BGSU research highlights surge in older divorces and other unexpected trends
MIAMI, Fla.— The Council on Contemporary Families released a three-part online symposium Oct. 8 on recent trends in divorce and family instability. The first two papers reveal that divorce rates vary immensely by education when people are in their 20s, 30s, and 40s, but that these differences evaporate as people enter their 50s and 60s. The third paper explores the impact of the recent recession and partial recovery on divorce and marriage rates.
In their paper “Gray Divorce: A Growing Risk Regardless of Class or Education,” Bowling Green State University researchers Susan L. Brown and I-Fen Lin note that college educated Americans have dramatically lower divorce rates than their less-educated counterparts – but only up to a certain age.

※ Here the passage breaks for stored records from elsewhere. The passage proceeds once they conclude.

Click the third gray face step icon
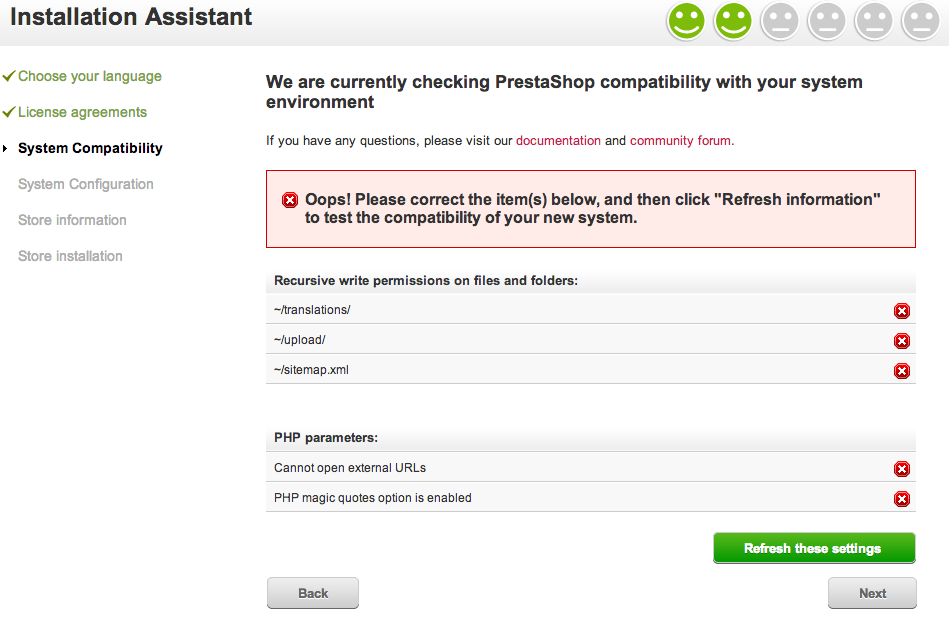Viewport: 949px width, 629px height. [780, 21]
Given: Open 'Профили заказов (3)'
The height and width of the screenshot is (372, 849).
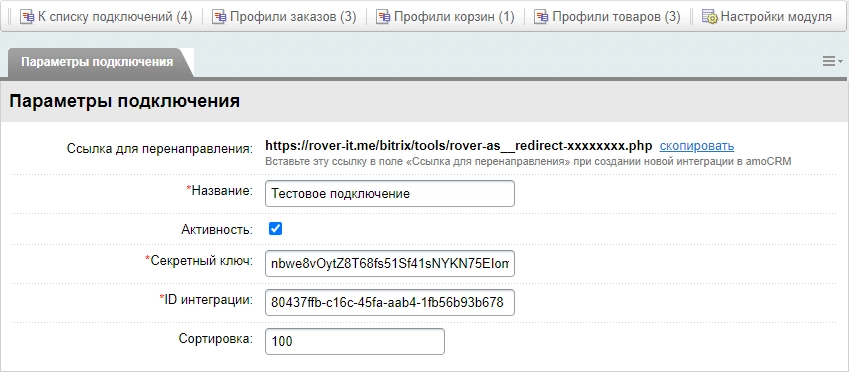Looking at the screenshot, I should click(293, 17).
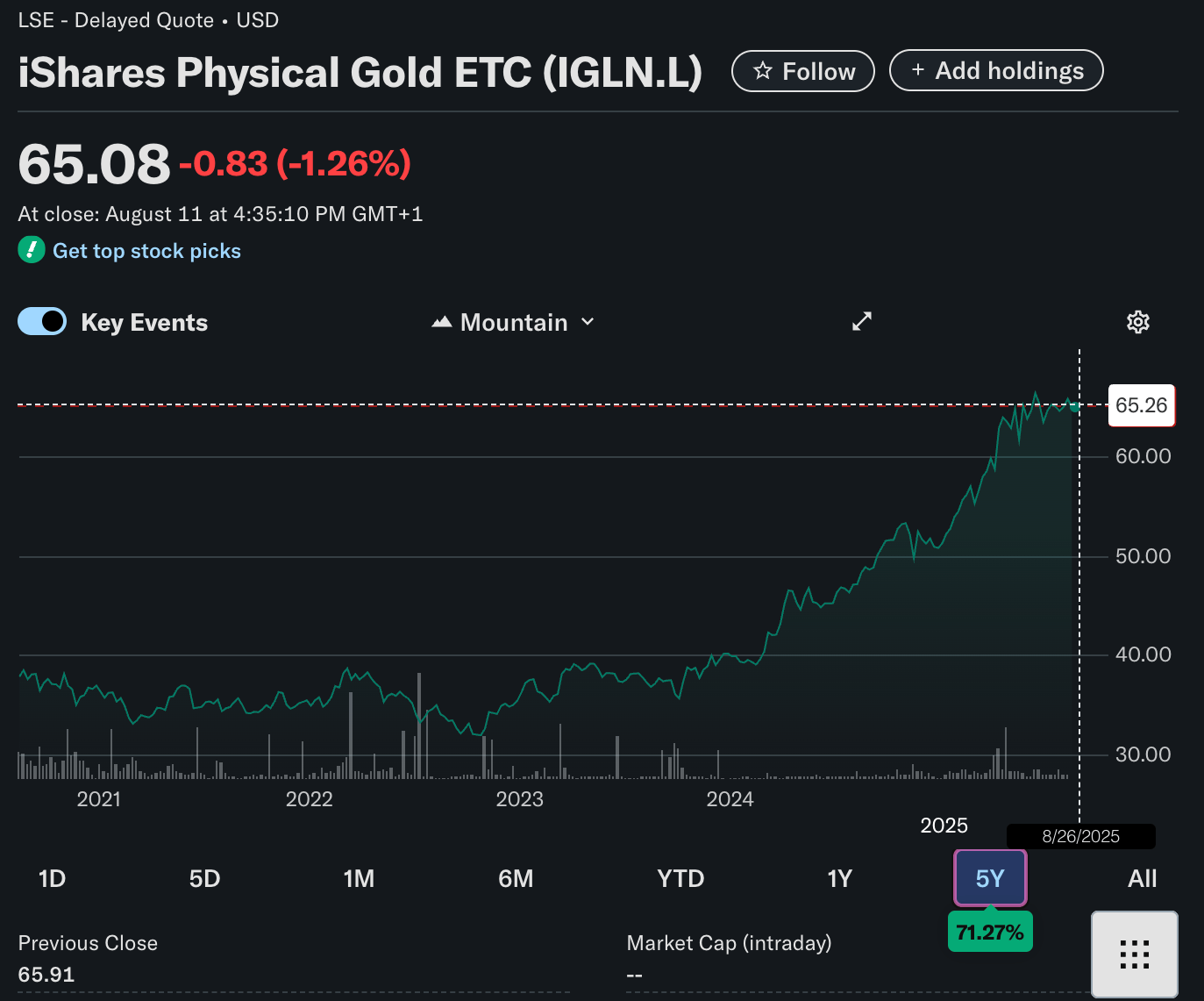
Task: Click the chevron next to Mountain
Action: pos(588,322)
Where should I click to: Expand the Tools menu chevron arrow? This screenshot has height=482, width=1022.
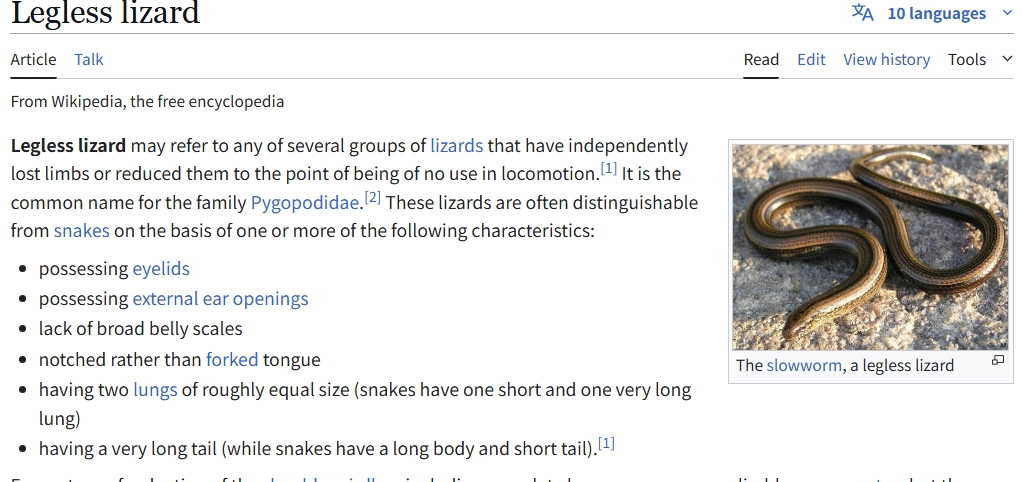coord(1007,59)
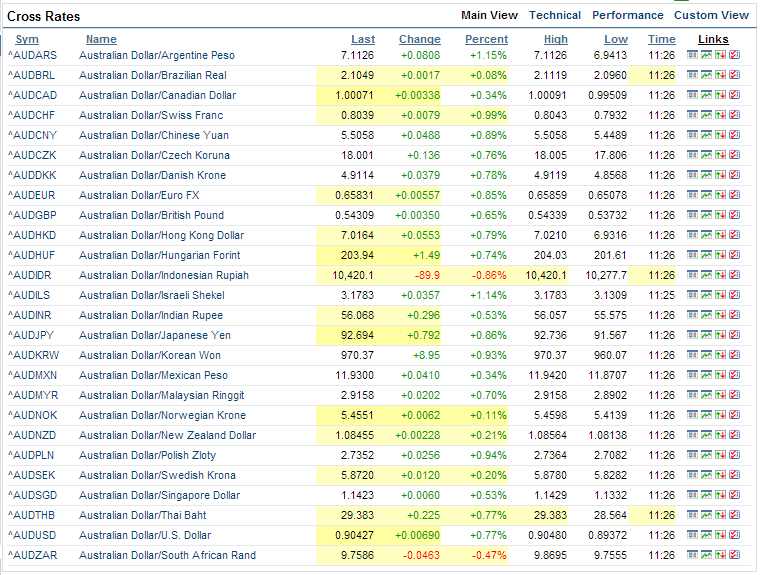
Task: Open the chart icon for AUDZAR row
Action: pyautogui.click(x=706, y=555)
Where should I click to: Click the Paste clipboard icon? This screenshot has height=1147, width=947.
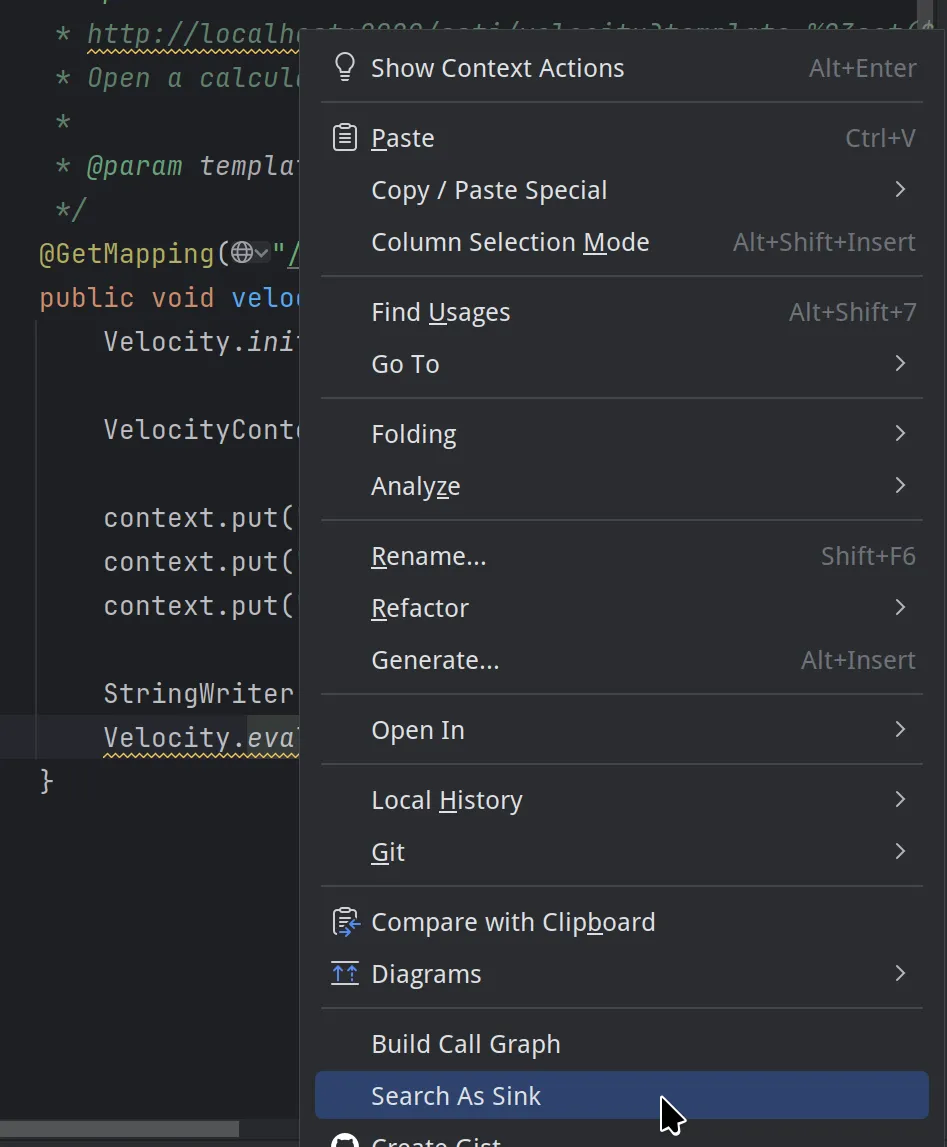pos(345,138)
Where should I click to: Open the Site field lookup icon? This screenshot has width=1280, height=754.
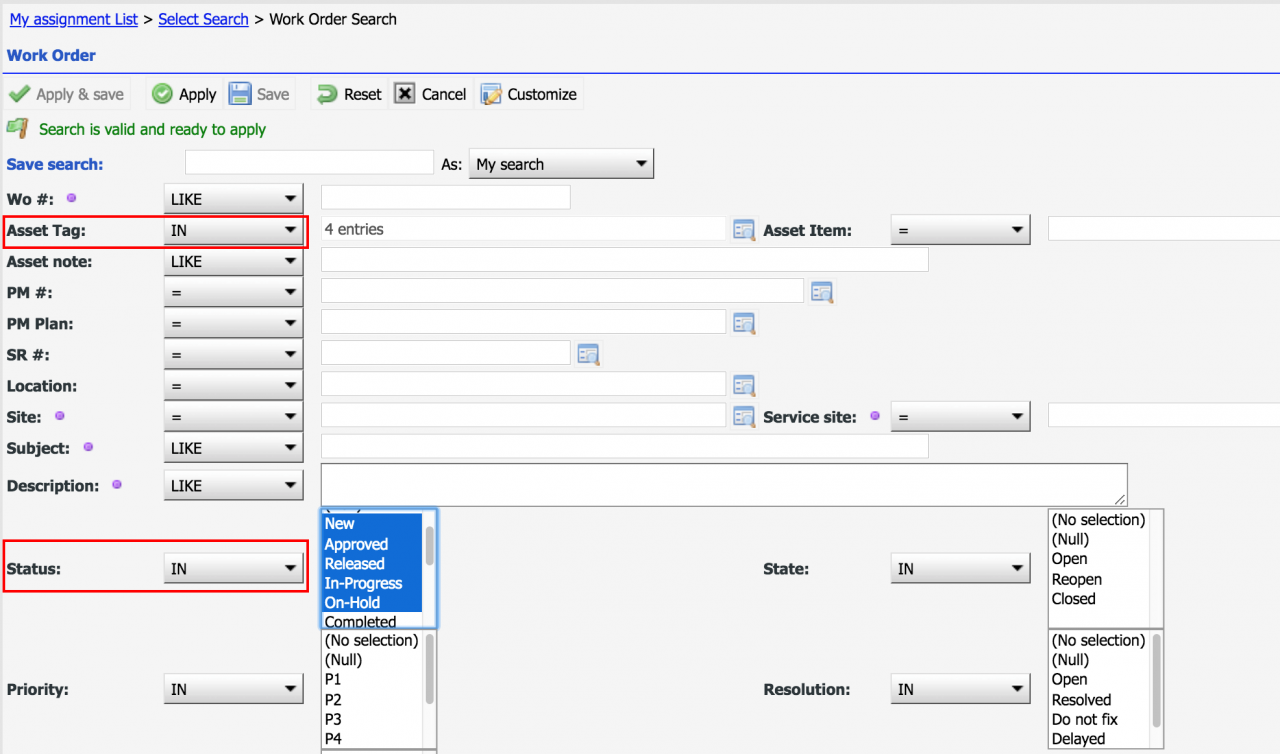point(743,416)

Among couples aged 25-49, the divorce rate for college graduates is about 50 percent lower than the rate for those with a high school diploma. However, the protective effects of education do not seem to last once the children have left home.
Regardless of educational attainment, the divorce rate for couples aged 50 and older has doubled since 1990, and it has more than doubled for married individuals aged 65 and older. An older college graduate, even one in a first marriage, faces essentially the same risk of divorce as the older high school graduate. And, Brown and Lin point out, more than 55 percent of gray divorces involve couples who were married for more than 20 years.
The Council on Contemporary Families, based at the University of Miami, is a nonprofit, nonpartisan organization of family researchers and practitioners that seeks to further a national understanding of how America’s families are changing and what is known about the strengths and weaknesses of different family forms and various family interventions.